A noite da sexta-feira, 14 de fevereiro, na Livraria do Jardim, no Recife (PE), marcou o lançamento do livro Espanador não limpa poeira: memórias e aprendizados de uma empregada doméstica, escrito por Vera Lúcia da Silva. Aos 62 anos, sendo 50 dedicados ao trabalho doméstico, Vera compartilha suas experiências de vida, desde a infância no Engenho Palma, em Sirinhaém (PE), até as violências e superações enfrentadas como empregada doméstica.
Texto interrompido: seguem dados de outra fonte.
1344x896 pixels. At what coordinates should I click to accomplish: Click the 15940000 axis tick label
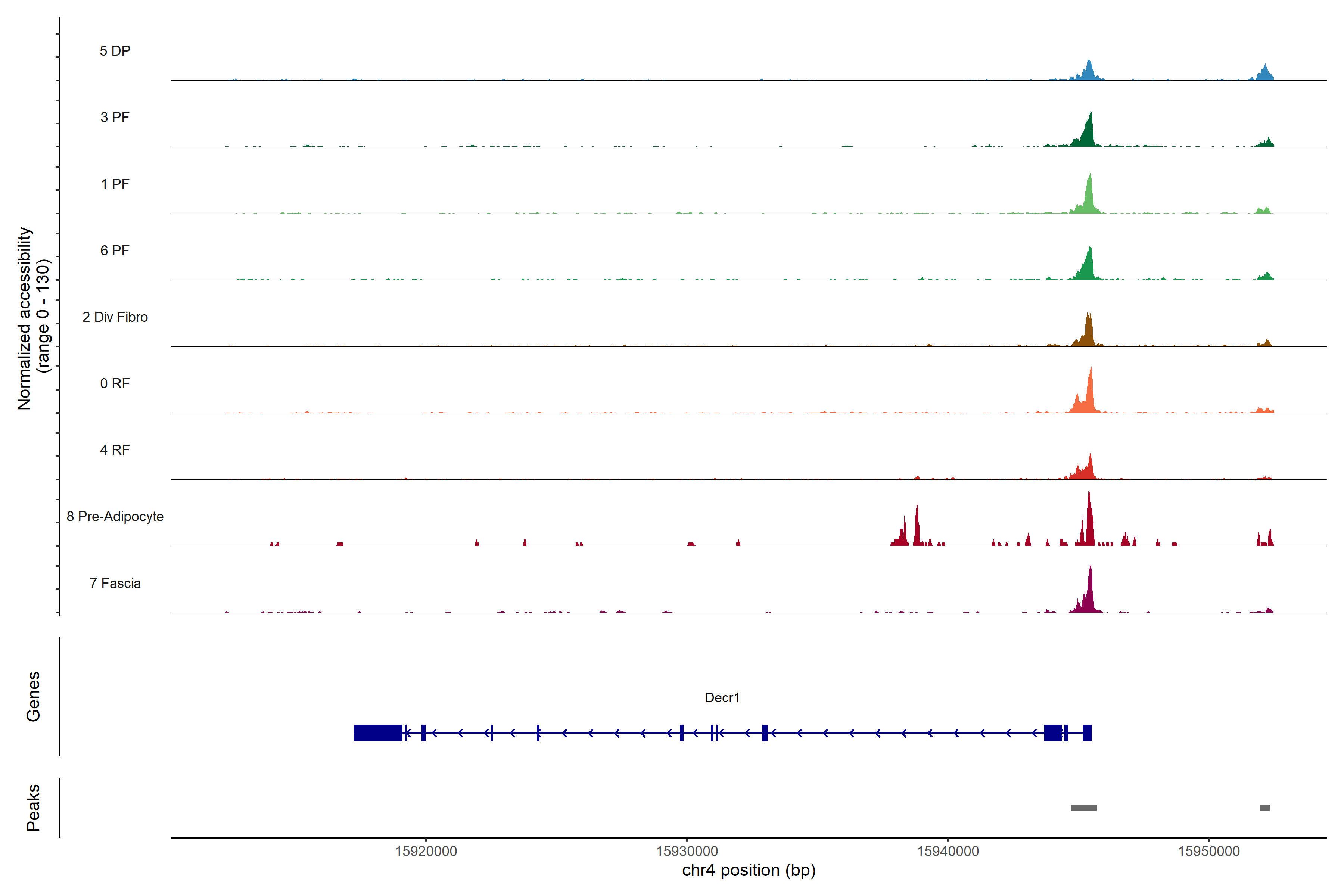click(x=948, y=852)
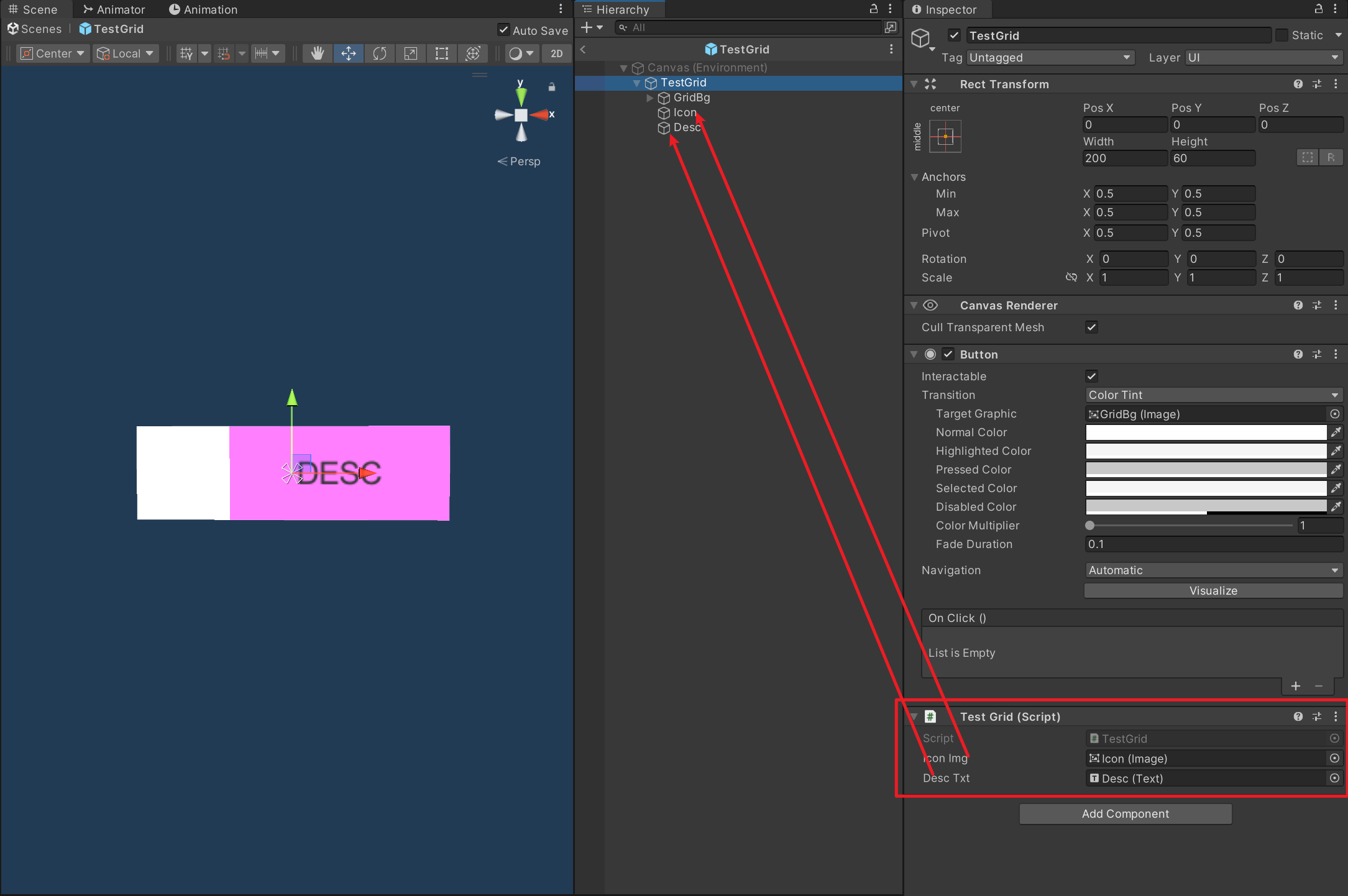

A obra de Vera Lúcia é um registro potente da luta e da resistência de mulheres negras que dedicam suas vidas ao trabalho doméstico, muitas vezes invisibilizado e desvalorizado. Sua história expõe as violências estruturais do racismo e da desigualdade social, mas também celebra a resiliência e a dignidade de quem enfrenta essas adversidades. O livro é um convite para refletir sobre a importância de reconhecer e valorizar o trabalho doméstico, além de amplificar vozes historicamente silenciadas.
Vera Lúcia começou a trabalhar aos 12 anos e mudou-se para o Recife aos 14, onde enfrentou privações, acidentes de trabalho e violências. Sua trajetória de superação e luta por dignidade foi transformada em livro com o apoio da psicóloga e professora Wedna Galindo, que a conheceu na UFPE. O título Espanador não limpa poeira remete à sua primeira experiência como empregada doméstica, quando foi acusada de não limpar móveis por falta de conhecimento sobre o instrumento correto. O livro já está à venda por R$ 55, com pagamento via Pix.
A história de Vera Lúcia é um retrato das desigualdades estruturais que atingem principalmente mulheres negras e pobres no Brasil. Enquanto o trabalho doméstico é essencial para a sociedade, ele continua subvalorizado e marcado por relações de exploração. A publicação de Espanador não limpa poeira é um ato de resistência e visibilidade, que desafia a invisibilidade imposta a essas trabalhadoras. É também um chamado para políticas públicas que garantam direitos e dignidade a quem sustenta lares, mas muitas vezes não tem seu próprio lar valorizado.
O lançamento do livro de Vera Lúcia é mais do que um evento literário; é um marco na luta por reconhecimento e justiça social. Sua história nos lembra que por trás de cada espanador, vassoura ou panela, há uma vida de lutas e sonhos. Que sua voz ecoe e inspire mudanças, para que nenhuma trabalhadora doméstica precise mais carregar o peso da invisibilidade. A dignidade é um direito, não um privilégio.